**你的目标:** 请从下列条目中提取所有含有单词“legend”的行，并逐行原样抄出。匹配时区分大小写。

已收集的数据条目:
┌──
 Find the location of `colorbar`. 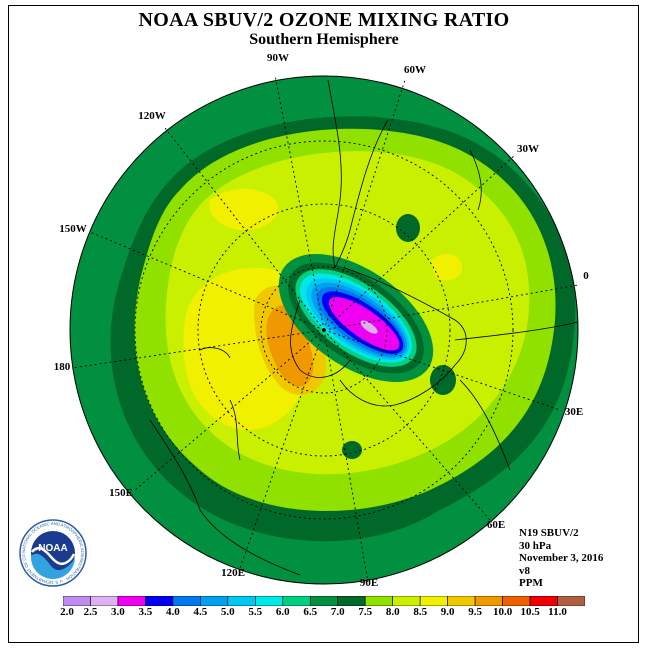

colorbar is located at coordinates (324, 601).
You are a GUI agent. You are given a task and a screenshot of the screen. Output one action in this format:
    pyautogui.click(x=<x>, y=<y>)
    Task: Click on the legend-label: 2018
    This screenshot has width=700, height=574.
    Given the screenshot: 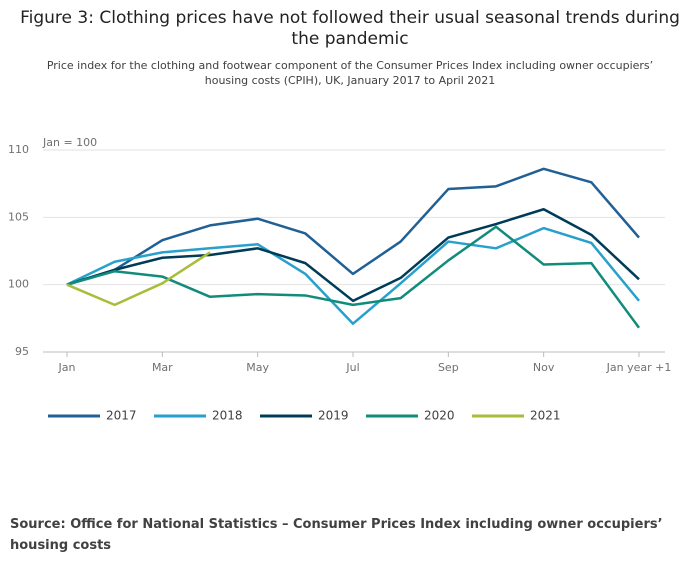 What is the action you would take?
    pyautogui.click(x=228, y=416)
    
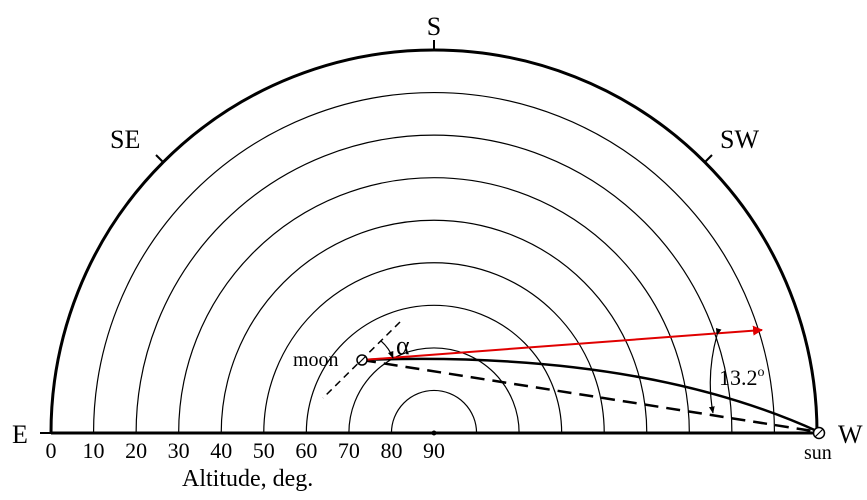 This screenshot has height=500, width=867. Describe the element at coordinates (434, 433) in the screenshot. I see `zenith-dot` at that location.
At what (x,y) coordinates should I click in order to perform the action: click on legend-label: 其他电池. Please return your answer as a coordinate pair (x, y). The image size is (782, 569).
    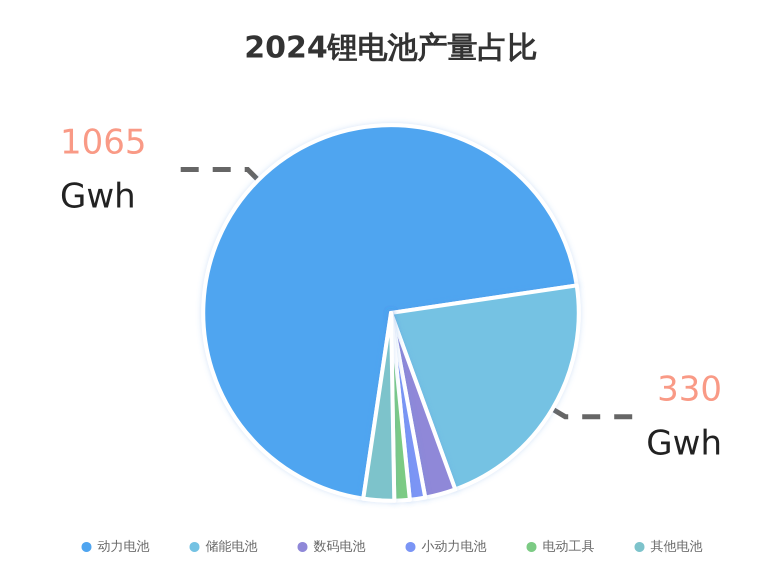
└──
**本题结果:**
    Task: Click on the legend-label: 2018
At what (x,y) coordinates should I click in order to perform the action: click on legend-label: 其他电池. Please return your answer as a coordinate pair (x, y). The image size is (782, 569).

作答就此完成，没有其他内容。